### Complete the following
**a.** Answer these from the kitchen job description:
(i) On what are staffing par levels based?
(ii) Who is under the expeditor's direction in the expediting area?
(iii) With whom does the ordering and inventory work ensure that orders are stocked and rotated properly?
**b.** Transcribe everything in the kitchen job description from "- Be aware of" down to "accurate inventory management.".
**c.** The kitchen job description names what kitchen staff utilize under Food Safety. List every one of those items.

### Passage provided

# # #

A) Back of the House Management:
Ensure food safety and presentation by ensuring procedures are followed and equipment is in operating order.
- Lead and enforce Food Safety- Kitchen staff utilizing hair nets, gloves, proper cooking temperatures, proper holding temperatures and proper equipment temperatures.
- Monitor daily prep sheets, assist morning prep cooks with properly filling out sheets and cross referencing that items on the sheets are completed.
- Operational troubleshooting (equipment)
- Maintaining a cleaning schedule for the kitchen staff to follow weekly
- Communicating to the maintenance staff what preventative maintenance needs to be completed
- Preparing the weekly schedule for the kitchen staff, setting par levels for staffing based on projected sales
- Ordering and Inventory
B) Food Expeditor:
- Leading the Back of the House staff from the expeditor window. Being the link between Front and Back of the House staff.
- Ensure kitchen procedures are consistently followed, orders are completed timely, food
- plates are clean, not sloppy. All special requests have been met per ticket.
- Rectify food issues before they go to the customer, make sure floor manager is aware of any issues regarding customers food and where issue began.
- Maintain control of the expediting area, food runner(s) under your direction.
- Keep servers alerted to any issues with their orders, keep floor manager aware of how any ticket that was messed up and how it was accounted for.
- Be aware of servers, bussers, cooks, and interactions amongst the shift, who is working, who is not, attitudes, teamwork etc.
C) Back of the House Ordering/Inventory Management:
Tight and accurate inventory management.
- Completing food orders and arranging delivery with vendors.
- Working with the AM prep cooks to insure that orders are stocked and rotated properly.
- Working with vendors to insure we have proper inventory levels, pricing is correct, and quality is not compromised.

# # #

### Records
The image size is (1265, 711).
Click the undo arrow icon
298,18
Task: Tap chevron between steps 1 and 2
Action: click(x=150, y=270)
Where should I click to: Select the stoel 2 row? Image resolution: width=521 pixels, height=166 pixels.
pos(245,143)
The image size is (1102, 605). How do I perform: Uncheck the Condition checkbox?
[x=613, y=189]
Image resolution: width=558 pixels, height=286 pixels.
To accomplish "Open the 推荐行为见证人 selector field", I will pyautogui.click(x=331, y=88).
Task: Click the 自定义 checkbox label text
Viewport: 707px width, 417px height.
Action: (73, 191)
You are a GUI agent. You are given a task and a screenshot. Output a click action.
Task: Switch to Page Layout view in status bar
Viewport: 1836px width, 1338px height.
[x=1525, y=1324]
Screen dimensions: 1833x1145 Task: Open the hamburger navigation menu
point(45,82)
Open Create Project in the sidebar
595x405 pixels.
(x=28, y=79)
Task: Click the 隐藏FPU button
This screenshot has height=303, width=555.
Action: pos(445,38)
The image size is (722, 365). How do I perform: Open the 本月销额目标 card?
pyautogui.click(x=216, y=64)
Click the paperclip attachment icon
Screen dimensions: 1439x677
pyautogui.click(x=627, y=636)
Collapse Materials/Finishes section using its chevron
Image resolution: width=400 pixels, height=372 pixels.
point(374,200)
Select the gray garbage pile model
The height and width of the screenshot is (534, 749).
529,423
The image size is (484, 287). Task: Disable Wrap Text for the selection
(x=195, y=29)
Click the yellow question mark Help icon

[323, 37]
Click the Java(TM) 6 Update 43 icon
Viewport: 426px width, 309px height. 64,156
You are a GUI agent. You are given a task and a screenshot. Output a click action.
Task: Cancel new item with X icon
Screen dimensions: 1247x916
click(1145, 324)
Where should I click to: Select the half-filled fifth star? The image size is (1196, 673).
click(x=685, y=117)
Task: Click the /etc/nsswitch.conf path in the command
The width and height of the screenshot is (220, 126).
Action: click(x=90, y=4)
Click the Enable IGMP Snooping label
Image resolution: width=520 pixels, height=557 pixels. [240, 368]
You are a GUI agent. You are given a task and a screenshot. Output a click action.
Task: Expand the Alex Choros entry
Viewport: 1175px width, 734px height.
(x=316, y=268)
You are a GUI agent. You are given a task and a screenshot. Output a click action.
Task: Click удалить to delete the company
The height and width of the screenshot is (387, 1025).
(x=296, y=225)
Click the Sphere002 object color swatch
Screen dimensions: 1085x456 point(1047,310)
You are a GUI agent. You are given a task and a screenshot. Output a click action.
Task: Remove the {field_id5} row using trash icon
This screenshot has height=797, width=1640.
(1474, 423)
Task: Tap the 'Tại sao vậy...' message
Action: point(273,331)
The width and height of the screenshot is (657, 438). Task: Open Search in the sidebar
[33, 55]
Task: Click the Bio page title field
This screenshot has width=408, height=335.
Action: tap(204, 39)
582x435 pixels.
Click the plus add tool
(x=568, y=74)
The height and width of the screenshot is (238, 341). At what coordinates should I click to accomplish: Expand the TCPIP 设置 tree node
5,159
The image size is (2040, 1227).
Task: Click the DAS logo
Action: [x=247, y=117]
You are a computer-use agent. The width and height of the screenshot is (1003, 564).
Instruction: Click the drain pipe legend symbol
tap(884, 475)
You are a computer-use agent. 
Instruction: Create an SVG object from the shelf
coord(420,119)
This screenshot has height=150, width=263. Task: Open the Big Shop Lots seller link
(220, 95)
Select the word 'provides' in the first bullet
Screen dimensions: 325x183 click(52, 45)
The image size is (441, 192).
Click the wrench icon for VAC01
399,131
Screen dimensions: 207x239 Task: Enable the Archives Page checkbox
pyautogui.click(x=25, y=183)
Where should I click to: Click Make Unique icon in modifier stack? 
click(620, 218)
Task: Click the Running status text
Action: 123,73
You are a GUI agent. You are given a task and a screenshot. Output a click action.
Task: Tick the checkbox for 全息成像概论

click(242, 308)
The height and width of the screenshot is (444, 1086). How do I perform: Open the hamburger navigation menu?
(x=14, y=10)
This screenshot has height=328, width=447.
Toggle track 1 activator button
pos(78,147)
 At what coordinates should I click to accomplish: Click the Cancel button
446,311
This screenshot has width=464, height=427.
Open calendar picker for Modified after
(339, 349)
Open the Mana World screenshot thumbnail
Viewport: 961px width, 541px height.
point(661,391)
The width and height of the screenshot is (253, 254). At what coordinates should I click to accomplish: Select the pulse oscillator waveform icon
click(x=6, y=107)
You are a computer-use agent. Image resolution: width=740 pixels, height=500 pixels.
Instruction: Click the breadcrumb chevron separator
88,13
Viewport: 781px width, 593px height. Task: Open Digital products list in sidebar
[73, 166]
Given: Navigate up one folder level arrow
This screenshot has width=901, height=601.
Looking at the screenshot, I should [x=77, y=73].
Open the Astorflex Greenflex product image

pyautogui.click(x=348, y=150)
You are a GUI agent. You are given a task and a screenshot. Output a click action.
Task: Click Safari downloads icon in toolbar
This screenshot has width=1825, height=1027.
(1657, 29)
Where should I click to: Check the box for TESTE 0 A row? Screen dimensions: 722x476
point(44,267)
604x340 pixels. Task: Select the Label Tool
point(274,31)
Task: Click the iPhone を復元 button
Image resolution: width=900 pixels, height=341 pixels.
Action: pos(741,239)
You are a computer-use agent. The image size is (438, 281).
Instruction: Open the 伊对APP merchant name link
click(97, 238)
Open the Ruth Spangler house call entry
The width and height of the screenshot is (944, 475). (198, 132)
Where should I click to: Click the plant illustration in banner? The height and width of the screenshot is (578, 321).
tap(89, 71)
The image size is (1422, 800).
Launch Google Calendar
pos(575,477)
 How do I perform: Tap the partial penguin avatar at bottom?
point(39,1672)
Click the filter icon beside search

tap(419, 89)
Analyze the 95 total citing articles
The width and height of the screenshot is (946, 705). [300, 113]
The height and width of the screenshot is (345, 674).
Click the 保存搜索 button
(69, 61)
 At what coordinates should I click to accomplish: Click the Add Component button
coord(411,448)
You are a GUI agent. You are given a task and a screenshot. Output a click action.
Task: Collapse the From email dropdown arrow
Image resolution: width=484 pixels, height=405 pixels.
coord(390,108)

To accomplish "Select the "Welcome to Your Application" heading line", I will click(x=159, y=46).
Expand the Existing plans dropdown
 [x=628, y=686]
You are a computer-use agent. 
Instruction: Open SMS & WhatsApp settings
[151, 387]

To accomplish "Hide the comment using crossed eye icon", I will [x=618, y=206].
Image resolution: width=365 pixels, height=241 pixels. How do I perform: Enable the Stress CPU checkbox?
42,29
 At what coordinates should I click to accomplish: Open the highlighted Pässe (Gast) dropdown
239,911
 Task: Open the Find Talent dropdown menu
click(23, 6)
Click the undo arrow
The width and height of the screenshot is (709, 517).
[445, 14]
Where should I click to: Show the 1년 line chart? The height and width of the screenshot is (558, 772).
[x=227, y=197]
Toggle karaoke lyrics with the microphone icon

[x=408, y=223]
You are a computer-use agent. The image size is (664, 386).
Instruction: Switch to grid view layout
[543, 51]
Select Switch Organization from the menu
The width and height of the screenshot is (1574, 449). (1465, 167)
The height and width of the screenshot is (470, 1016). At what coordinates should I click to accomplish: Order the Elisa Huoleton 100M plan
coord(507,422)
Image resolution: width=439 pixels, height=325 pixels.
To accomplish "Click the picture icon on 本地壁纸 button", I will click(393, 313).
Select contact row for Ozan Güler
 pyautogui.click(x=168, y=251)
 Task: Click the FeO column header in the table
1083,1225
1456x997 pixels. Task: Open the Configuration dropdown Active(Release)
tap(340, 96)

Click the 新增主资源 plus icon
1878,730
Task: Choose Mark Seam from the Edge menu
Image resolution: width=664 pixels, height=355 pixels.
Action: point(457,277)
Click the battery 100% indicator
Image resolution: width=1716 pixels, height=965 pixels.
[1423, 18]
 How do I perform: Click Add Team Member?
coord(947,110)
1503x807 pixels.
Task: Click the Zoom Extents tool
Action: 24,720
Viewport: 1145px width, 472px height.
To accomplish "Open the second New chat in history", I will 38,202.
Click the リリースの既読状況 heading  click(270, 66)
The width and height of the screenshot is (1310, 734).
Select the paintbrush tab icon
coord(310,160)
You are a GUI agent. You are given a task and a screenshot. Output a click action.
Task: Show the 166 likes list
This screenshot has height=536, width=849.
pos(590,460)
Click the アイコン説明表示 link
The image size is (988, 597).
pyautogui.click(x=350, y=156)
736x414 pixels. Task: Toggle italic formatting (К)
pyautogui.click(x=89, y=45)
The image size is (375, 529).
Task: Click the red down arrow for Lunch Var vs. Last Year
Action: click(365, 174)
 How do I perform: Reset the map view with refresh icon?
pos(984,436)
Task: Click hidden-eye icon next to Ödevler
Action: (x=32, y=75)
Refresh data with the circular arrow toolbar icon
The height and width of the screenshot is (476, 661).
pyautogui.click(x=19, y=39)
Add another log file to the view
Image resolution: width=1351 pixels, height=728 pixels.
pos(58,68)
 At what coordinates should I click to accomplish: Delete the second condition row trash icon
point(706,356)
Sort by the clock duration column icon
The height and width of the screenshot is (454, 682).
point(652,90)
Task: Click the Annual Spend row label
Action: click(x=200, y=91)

# # #

### Solutions in order
**a.**
(i) Projected sales.
(ii) The food runner(s).
(iii) The AM prep cooks.

**b.**
- Be aware of servers, bussers, cooks, and interactions amongst the shift, who is working, who is not, attitudes, teamwork etc.
C) Back of the House Ordering/Inventory Management:
Tight and accurate inventory management.

**c.**
- Hair nets
- Gloves
- Proper cooking temperatures
- Proper holding temperatures
- Proper equipment temperatures